KEY POINTS:
Those who deal closely with the courts, and in particular the High Court, know that the system is at the point of collapse.
Retired judges are being called in to help unclog the system. The High Court is choked with drugs cases alone. No one wants to be a High Court judge. Our adversarial system of justice is bogged down in process.
Adversary justice has roots in medieval custom where a champion would be hired to fight a cause or protect a reputation. It is the basis of common law in New Zealand, Australia, the US and Britain, in particular.
Adversary justice obliges investigators to target a culprit as soon as possible; it makes the courts a referee between opposing sides in legal argument and it expects inexperienced jurors to decipher complex forensic evidence. It leaves judges with a narrow range of sentencing options and it fills jails.
The defendant can hold fast to the right to remain silent. The truth invariably plays second fiddle to legal combat between prosecution and defence. Victims' rights are barely recognised.
Many European countries use an inquisitorial system where the court is convened in the first instance to determine the truth. The investigation remains open; the court hears from all relevant parties at its discretion before anyone is charged; the objective is to reveal all relevant material and arrive at the facts. When prosecution proceeds and is successful, sentencing is cut to fit the crime and its specific circumstances.
New Zealand has never properly reviewed its system of justice. Ombudsman Mel Smith, in his recent Investigation into the Criminal Justice Sector in New Zealand, says in his foreword that "there has been no comprehensive review of the whole of the criminal justice system and how the component parts should operate and interact to achieve the objectives of a co-ordinated and effective process directed to meet society's goals".
One might wonder what has been occupying our lawmakers. Our combative justice system has been constructed ad hoc on the basis of public pressure and in a process of governance that is trapped in a three-yearly election cycle.
The changes sought to the pre-trial depositions process is more of the same - belated fiddling with one part of the system in isolation from the whole.
Mel Smith's report identifies factors in the current system that detract from the concept of adversarial justice. Status hearings and the Family Violence Court both invoke an inquisitorial approach.
The Police Prosecution Service and the Public Defence Service also actively use an inquisitorial approach in the interests of speedy and fair delivery. All four processes recognise that justice means more than finding winners and losers.

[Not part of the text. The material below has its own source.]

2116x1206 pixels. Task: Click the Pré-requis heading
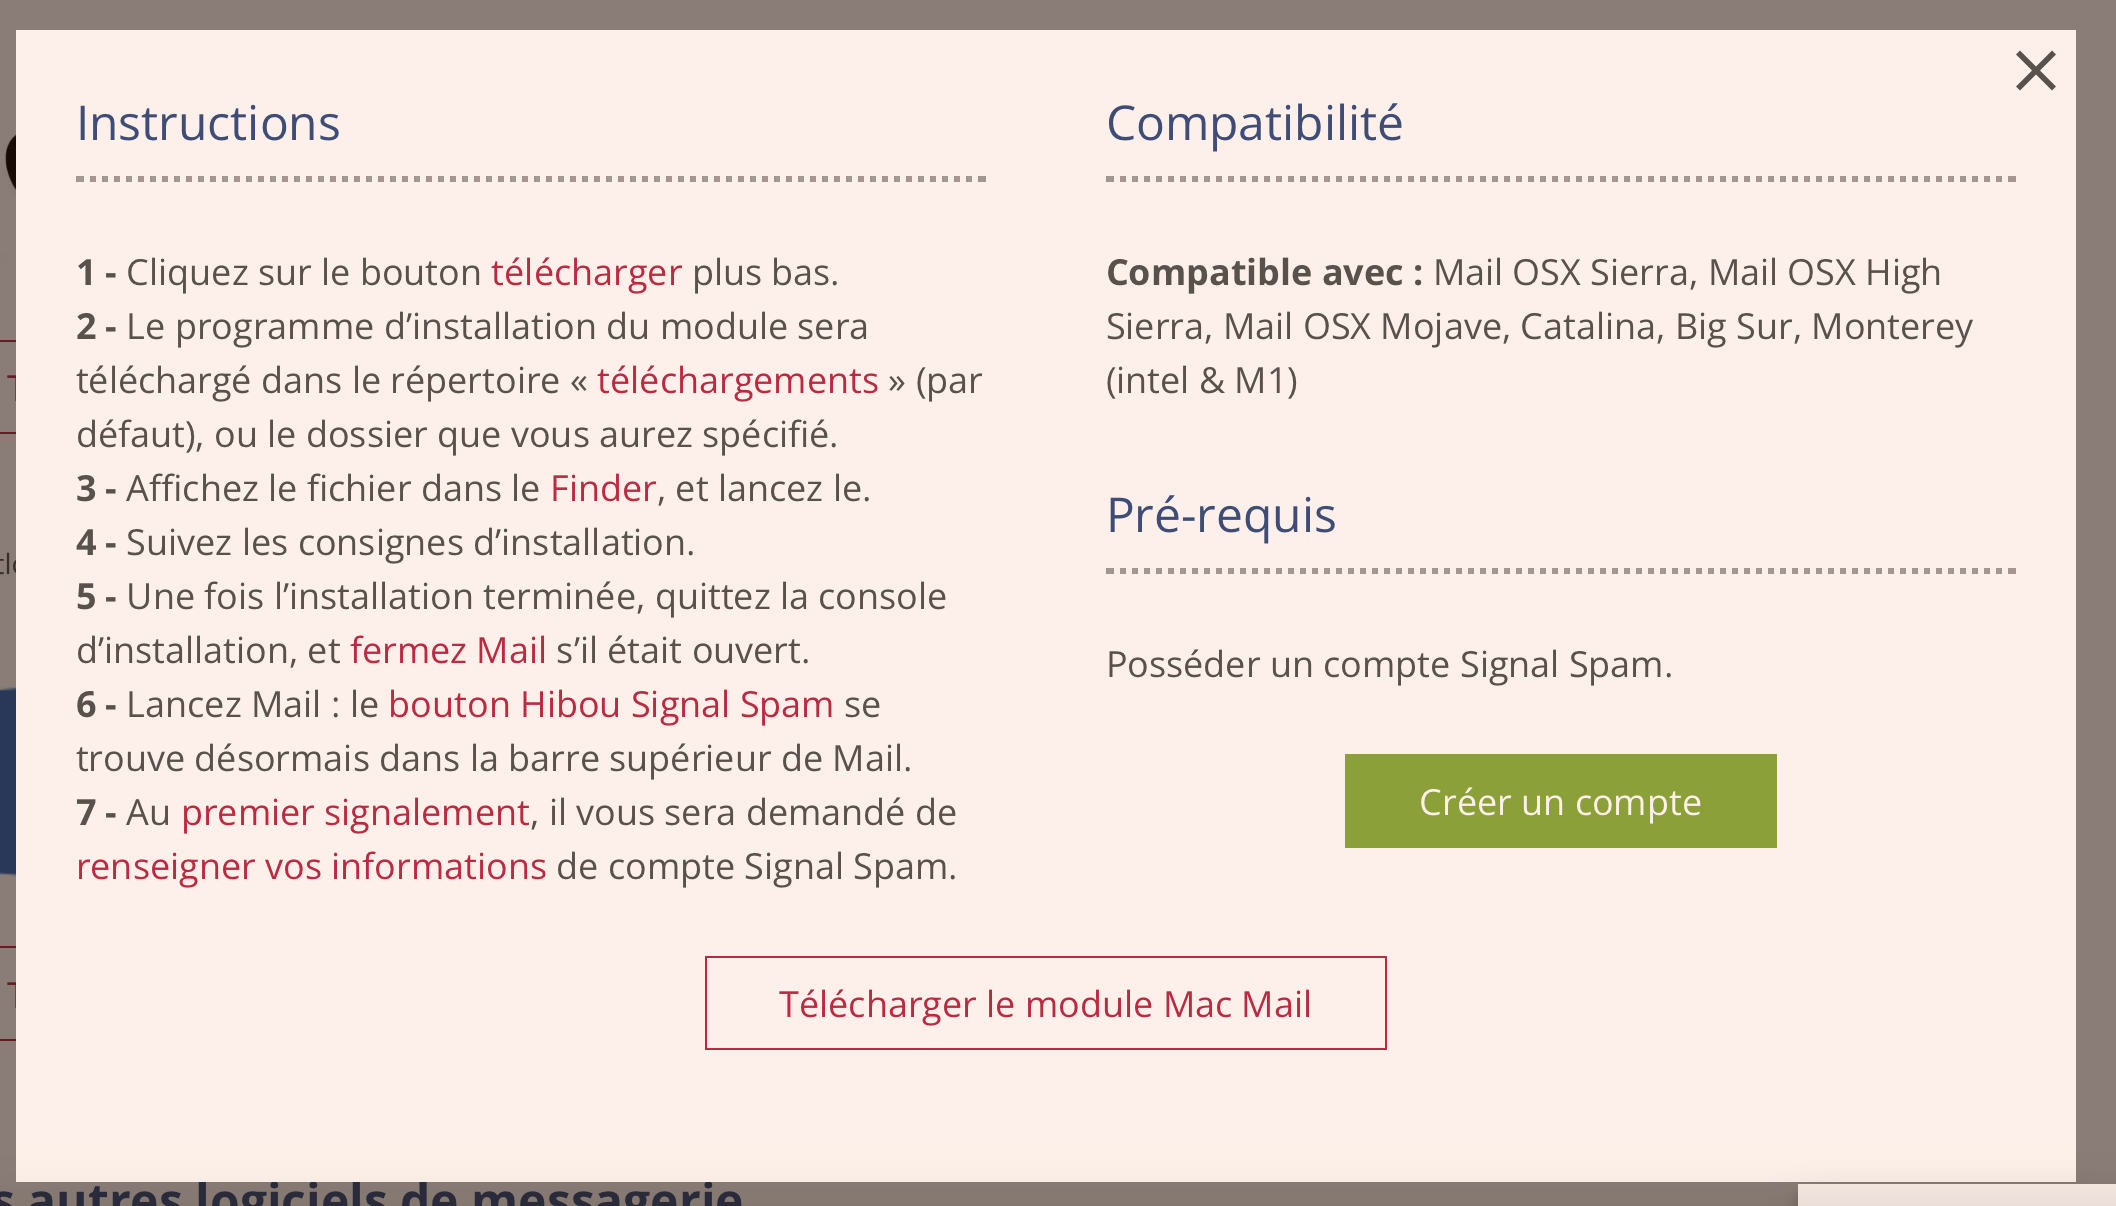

They also clearly show that changes are being made to the adversarial model; that the changes are supported by the judiciary, the legal sector and agencies involved in court processes; and that "these changes to the adversarial model are much more than merely peripheral", to quote Mel Smith.
The community is demanding to see justice done with transparency, consistency and reliability. The Law Commission believes the present system may be brutalising victims of crime. This should be enough for lawmakers to properly debate the changes that are now a necessity.
Geoff Vause is a Wellington novelist and advocacy writer for Victim Support.